GIVEN PROBLEM
Render the material as a Markdown table with the columns No. and Text, one row per line, numbering the rows and leaving out blank lines.
________________________
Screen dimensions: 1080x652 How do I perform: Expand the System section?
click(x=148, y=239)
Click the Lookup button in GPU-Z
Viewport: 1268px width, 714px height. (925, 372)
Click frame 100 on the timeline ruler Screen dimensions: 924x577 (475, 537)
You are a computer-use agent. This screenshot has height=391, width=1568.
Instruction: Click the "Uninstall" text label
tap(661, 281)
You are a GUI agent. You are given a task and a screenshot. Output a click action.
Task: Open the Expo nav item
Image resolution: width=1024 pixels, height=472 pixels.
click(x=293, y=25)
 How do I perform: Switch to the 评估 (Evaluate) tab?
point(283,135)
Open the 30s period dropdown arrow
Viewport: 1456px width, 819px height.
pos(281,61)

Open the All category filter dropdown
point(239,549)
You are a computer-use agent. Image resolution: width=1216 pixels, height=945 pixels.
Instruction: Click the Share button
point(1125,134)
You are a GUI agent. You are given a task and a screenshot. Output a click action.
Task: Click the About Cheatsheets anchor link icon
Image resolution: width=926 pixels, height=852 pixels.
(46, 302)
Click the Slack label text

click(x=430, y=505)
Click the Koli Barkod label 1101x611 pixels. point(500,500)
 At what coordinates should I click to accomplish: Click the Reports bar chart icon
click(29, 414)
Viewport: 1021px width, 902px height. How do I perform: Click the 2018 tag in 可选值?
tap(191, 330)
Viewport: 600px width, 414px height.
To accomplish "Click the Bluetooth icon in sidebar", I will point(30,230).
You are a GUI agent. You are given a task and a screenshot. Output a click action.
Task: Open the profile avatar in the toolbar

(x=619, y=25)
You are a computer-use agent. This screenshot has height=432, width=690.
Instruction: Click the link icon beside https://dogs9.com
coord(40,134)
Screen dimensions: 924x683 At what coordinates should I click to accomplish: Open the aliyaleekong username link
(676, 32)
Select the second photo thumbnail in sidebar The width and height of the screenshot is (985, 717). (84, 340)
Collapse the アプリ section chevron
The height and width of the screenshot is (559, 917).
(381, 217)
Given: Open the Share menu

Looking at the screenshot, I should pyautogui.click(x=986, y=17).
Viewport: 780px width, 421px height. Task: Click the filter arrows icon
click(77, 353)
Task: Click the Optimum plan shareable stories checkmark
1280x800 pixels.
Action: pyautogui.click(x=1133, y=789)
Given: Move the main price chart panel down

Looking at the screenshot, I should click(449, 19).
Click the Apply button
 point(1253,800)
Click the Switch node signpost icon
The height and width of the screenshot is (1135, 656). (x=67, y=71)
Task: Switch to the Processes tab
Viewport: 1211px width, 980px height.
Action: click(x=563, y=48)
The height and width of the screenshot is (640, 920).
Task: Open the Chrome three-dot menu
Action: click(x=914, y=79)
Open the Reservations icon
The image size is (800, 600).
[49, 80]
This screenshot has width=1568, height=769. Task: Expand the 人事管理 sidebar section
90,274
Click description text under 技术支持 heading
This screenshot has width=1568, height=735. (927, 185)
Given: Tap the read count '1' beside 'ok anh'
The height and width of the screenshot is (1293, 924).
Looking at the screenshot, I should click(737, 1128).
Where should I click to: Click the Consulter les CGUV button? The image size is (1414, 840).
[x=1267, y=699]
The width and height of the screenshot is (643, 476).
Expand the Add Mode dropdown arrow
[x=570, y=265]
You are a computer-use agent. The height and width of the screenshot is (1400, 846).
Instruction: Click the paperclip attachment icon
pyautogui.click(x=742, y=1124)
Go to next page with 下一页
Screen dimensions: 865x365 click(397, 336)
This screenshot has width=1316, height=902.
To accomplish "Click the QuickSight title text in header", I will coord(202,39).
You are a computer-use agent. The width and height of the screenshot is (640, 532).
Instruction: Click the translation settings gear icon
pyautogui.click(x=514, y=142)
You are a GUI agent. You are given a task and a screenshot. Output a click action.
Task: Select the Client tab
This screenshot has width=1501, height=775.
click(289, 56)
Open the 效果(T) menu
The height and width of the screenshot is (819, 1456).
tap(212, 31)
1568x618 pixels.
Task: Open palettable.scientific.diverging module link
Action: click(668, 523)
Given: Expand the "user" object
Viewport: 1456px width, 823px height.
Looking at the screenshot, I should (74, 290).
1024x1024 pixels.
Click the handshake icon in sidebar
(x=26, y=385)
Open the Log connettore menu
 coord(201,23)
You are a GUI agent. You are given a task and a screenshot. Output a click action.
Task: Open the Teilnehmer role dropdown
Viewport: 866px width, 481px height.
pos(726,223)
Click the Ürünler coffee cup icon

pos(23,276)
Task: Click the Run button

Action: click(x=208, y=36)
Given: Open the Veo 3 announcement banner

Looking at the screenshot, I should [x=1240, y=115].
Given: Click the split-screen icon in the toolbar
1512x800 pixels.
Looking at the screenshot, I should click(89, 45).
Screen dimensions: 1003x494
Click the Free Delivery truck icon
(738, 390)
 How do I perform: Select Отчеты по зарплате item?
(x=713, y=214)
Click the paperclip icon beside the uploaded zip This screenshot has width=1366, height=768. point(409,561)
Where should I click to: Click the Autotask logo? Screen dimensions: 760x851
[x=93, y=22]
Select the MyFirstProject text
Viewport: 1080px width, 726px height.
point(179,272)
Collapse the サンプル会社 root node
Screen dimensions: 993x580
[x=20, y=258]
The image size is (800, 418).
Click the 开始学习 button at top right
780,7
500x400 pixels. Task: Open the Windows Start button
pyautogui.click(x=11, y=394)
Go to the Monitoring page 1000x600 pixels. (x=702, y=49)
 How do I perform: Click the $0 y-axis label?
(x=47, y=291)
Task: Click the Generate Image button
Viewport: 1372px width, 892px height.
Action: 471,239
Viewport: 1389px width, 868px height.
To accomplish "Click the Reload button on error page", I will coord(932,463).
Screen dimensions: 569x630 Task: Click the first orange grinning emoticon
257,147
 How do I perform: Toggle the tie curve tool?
________________________
EXPECTED ANSWER
| No. | Text |
|---|---|
| 1 | Screen dimensions: 1080x652 How do I perform: Expand the System section? |
| 2 | click(x=148, y=239) |
| 3 | Click the Lookup button in GPU-Z |
| 4 | Viewport: 1268px width, 714px height. (925, 372) |
| 5 | Click frame 100 on the timeline ruler Screen dimensions: 924x577 (475, 537) |
| 6 | You are a computer-use agent. This screenshot has height=391, width=1568. |
| 7 | Instruction: Click the "Uninstall" text label |
| 8 | tap(661, 281) |
| 9 | You are a GUI agent. You are given a task and a screenshot. Output a click action. |
| 10 | Task: Open the Expo nav item |
| 11 | Image resolution: width=1024 pixels, height=472 pixels. |
| 12 | click(x=293, y=25) |
| 13 |  How do I perform: Switch to the 评估 (Evaluate) tab? |
| 14 | point(283,135) |
| 15 | Open the 30s period dropdown arrow |
| 16 | Viewport: 1456px width, 819px height. |
| 17 | pos(281,61) |
| 18 | Open the All category filter dropdown |
| 19 | point(239,549) |
| 20 | You are a computer-use agent. Image resolution: width=1216 pixels, height=945 pixels. |
| 21 | Instruction: Click the Share button |
| 22 | point(1125,134) |
| 23 | You are a GUI agent. You are given a task and a screenshot. Output a click action. |
| 24 | Task: Click the About Cheatsheets anchor link icon |
| 25 | Image resolution: width=926 pixels, height=852 pixels. |
| 26 | (46, 302) |
| 27 | Click the Slack label text |
| 28 | click(x=430, y=505) |
| 29 | Click the Koli Barkod label 1101x611 pixels. point(500,500) |
| 30 |  At what coordinates should I click to accomplish: Click the Reports bar chart icon |
| 31 | click(29, 414) |
| 32 | Viewport: 1021px width, 902px height. How do I perform: Click the 2018 tag in 可选值? |
| 33 | tap(191, 330) |
| 34 | Viewport: 600px width, 414px height. |
| 35 | To accomplish "Click the Bluetooth icon in sidebar", I will point(30,230). |
| 36 | You are a GUI agent. You are given a task and a screenshot. Output a click action. |
| 37 | Task: Open the profile avatar in the toolbar |
| 38 | (x=619, y=25) |
| 39 | You are a computer-use agent. This screenshot has height=432, width=690. |
| 40 | Instruction: Click the link icon beside https://dogs9.com |
| 41 | coord(40,134) |
| 42 | Screen dimensions: 924x683 At what coordinates should I click to accomplish: Open the aliyaleekong username link |
| 43 | (676, 32) |
| 44 | Select the second photo thumbnail in sidebar The width and height of the screenshot is (985, 717). (84, 340) |
| 45 | Collapse the アプリ section chevron |
| 46 | The height and width of the screenshot is (559, 917). |
| 47 | (381, 217) |
| 48 | Given: Open the Share menu |
| 49 | Looking at the screenshot, I should pyautogui.click(x=986, y=17). |
| 50 | Viewport: 780px width, 421px height. Task: Click the filter arrows icon |
| 51 | click(77, 353) |
| 52 | Task: Click the Optimum plan shareable stories checkmark |
| 53 | 1280x800 pixels. |
| 54 | Action: pyautogui.click(x=1133, y=789) |
| 55 | Given: Move the main price chart panel down |
| 56 | Looking at the screenshot, I should click(449, 19). |
| 57 | Click the Apply button |
| 58 |  point(1253,800) |
| 59 | Click the Switch node signpost icon |
| 60 | The height and width of the screenshot is (1135, 656). (x=67, y=71) |
| 61 | Task: Switch to the Processes tab |
| 62 | Viewport: 1211px width, 980px height. |
| 63 | Action: click(x=563, y=48) |
| 64 | The height and width of the screenshot is (640, 920). |
| 65 | Task: Open the Chrome three-dot menu |
| 66 | Action: click(x=914, y=79) |
| 67 | Open the Reservations icon |
| 68 | The image size is (800, 600). |
| 69 | [49, 80] |
| 70 | This screenshot has width=1568, height=769. Task: Expand the 人事管理 sidebar section |
| 71 | 90,274 |
| 72 | Click description text under 技术支持 heading |
| 73 | This screenshot has width=1568, height=735. (927, 185) |
| 74 | Given: Tap the read count '1' beside 'ok anh' |
| 75 | The height and width of the screenshot is (1293, 924). |
| 76 | Looking at the screenshot, I should click(737, 1128). |
| 77 | Where should I click to: Click the Consulter les CGUV button? The image size is (1414, 840). |
| 78 | [x=1267, y=699] |
| 79 | The width and height of the screenshot is (643, 476). |
| 80 | Expand the Add Mode dropdown arrow |
| 81 | [x=570, y=265] |
| 82 | You are a computer-use agent. The height and width of the screenshot is (1400, 846). |
| 83 | Instruction: Click the paperclip attachment icon |
| 84 | pyautogui.click(x=742, y=1124) |
| 85 | Go to next page with 下一页 |
| 86 | Screen dimensions: 865x365 click(397, 336) |
| 87 | This screenshot has width=1316, height=902. |
| 88 | To accomplish "Click the QuickSight title text in header", I will coord(202,39). |
| 89 | You are a computer-use agent. The width and height of the screenshot is (640, 532). |
| 90 | Instruction: Click the translation settings gear icon |
| 91 | pyautogui.click(x=514, y=142) |
| 92 | You are a GUI agent. You are given a task and a screenshot. Output a click action. |
| 93 | Task: Select the Client tab |
| 94 | This screenshot has width=1501, height=775. |
| 95 | click(289, 56) |
| 96 | Open the 效果(T) menu |
| 97 | The height and width of the screenshot is (819, 1456). |
| 98 | tap(212, 31) |
| 99 | 1568x618 pixels. |
| 100 | Task: Open palettable.scientific.diverging module link |
| 101 | Action: click(668, 523) |
| 102 | Given: Expand the "user" object |
| 103 | Viewport: 1456px width, 823px height. |
| 104 | Looking at the screenshot, I should (74, 290). |
| 105 | 1024x1024 pixels. |
| 106 | Click the handshake icon in sidebar |
| 107 | (x=26, y=385) |
| 108 | Open the Log connettore menu |
| 109 |  coord(201,23) |
| 110 | You are a GUI agent. You are given a task and a screenshot. Output a click action. |
| 111 | Task: Open the Teilnehmer role dropdown |
| 112 | Viewport: 866px width, 481px height. |
| 113 | pos(726,223) |
| 114 | Click the Ürünler coffee cup icon |
| 115 | pos(23,276) |
| 116 | Task: Click the Run button |
| 117 | Action: click(x=208, y=36) |
| 118 | Given: Open the Veo 3 announcement banner |
| 119 | Looking at the screenshot, I should [x=1240, y=115]. |
| 120 | Given: Click the split-screen icon in the toolbar |
| 121 | 1512x800 pixels. |
| 122 | Looking at the screenshot, I should click(89, 45). |
| 123 | Screen dimensions: 1003x494 |
| 124 | Click the Free Delivery truck icon |
| 125 | (738, 390) |
| 126 |  How do I perform: Select Отчеты по зарплате item? |
| 127 | (x=713, y=214) |
| 128 | Click the paperclip icon beside the uploaded zip This screenshot has width=1366, height=768. point(409,561) |
| 129 | Where should I click to: Click the Autotask logo? Screen dimensions: 760x851 |
| 130 | [x=93, y=22] |
| 131 | Select the MyFirstProject text |
| 132 | Viewport: 1080px width, 726px height. |
| 133 | point(179,272) |
| 134 | Collapse the サンプル会社 root node |
| 135 | Screen dimensions: 993x580 |
| 136 | [x=20, y=258] |
| 137 | The image size is (800, 418). |
| 138 | Click the 开始学习 button at top right |
| 139 | 780,7 |
| 140 | 500x400 pixels. Task: Open the Windows Start button |
| 141 | pyautogui.click(x=11, y=394) |
| 142 | Go to the Monitoring page 1000x600 pixels. (x=702, y=49) |
| 143 |  How do I perform: Click the $0 y-axis label? |
| 144 | (x=47, y=291) |
| 145 | Task: Click the Generate Image button |
| 146 | Viewport: 1372px width, 892px height. |
| 147 | Action: 471,239 |
| 148 | Viewport: 1389px width, 868px height. |
| 149 | To accomplish "Click the Reload button on error page", I will coord(932,463). |
| 150 | Screen dimensions: 569x630 Task: Click the first orange grinning emoticon |
| 151 | 257,147 |
| 152 |  How do I perform: Toggle the tie curve tool? |